The company repaid in full the approximately $364 million outstanding principal balance remaining under the prior facility.
Under the credit agreement, Merrill Lynch, Wells Fargo, Sumitomo Mitsui, Citibank, JPMorgan Chase, DNB Markets, Fifth Third, RBC Capital Markets and TD Bank are joint lead arrangers. Merrill Lynch is the sole bookrunner, and Wells Fargo, Sumitomo, Citibank, JPM, DNB, Fifth Third, Royal Bank of Canada and TD are co-syndication agents and co-documentation agents.
The credit agreement provides for a five-year revolving credit facility in an aggregate principal amount of up to $600 million. The credit facility also includes a $50 million sub-facility for the issuance of letters of credit and permits swing line loans of up to $25 million.
The proceeds of the credit facility will be used for working capital, capital expenditures, permitted company share repurchases, permitted acquisitions and other lawful corporate purposes.
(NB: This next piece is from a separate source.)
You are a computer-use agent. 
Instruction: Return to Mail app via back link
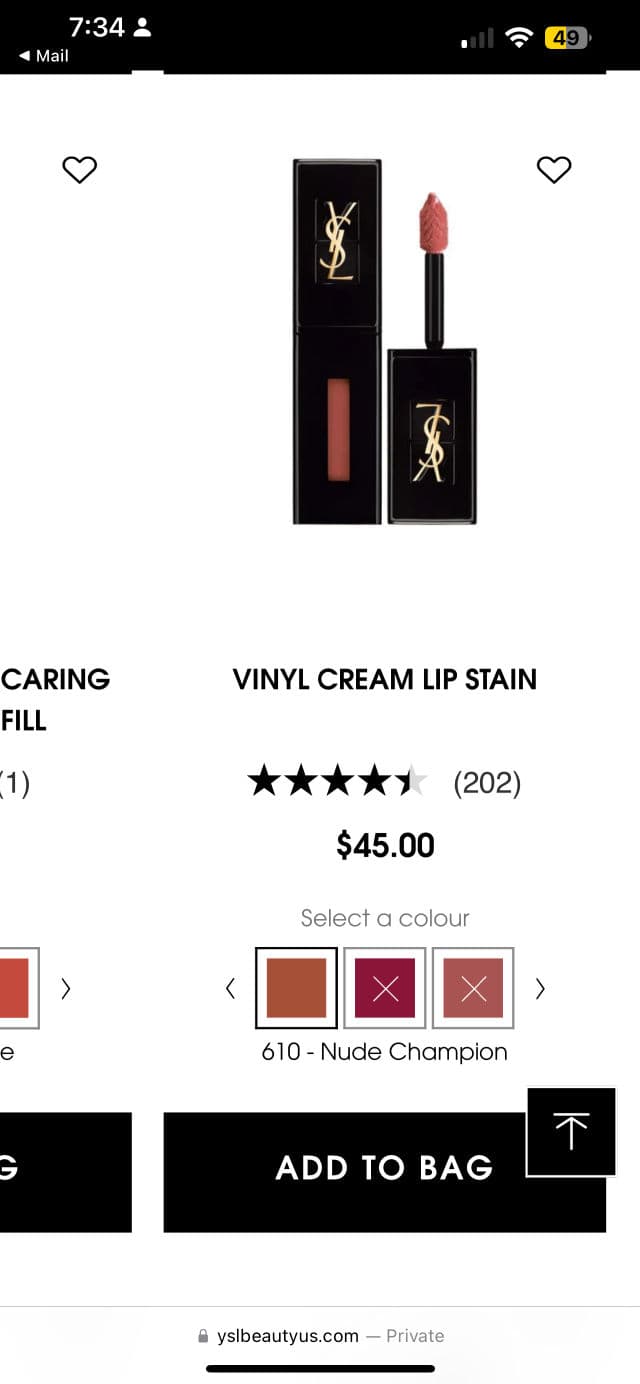[43, 56]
Borrowings under the credit facility accrue interest either based on the Eurodollar rate plus a margin of 1.125% to 1.875% based on the leverage ratio or based upon a base rate of the federal funds rate plus 0.50%, Bank of America’s announced prime rate or the Eurodollar rate plus 1.00%, whichever is highest, plus a margin of 0.125% to 0.875% based on the leverage ratio, depending upon instructions from the company to the agent as to whether advances under the credit facility are to be based on the Eurodollar rate or the base rate.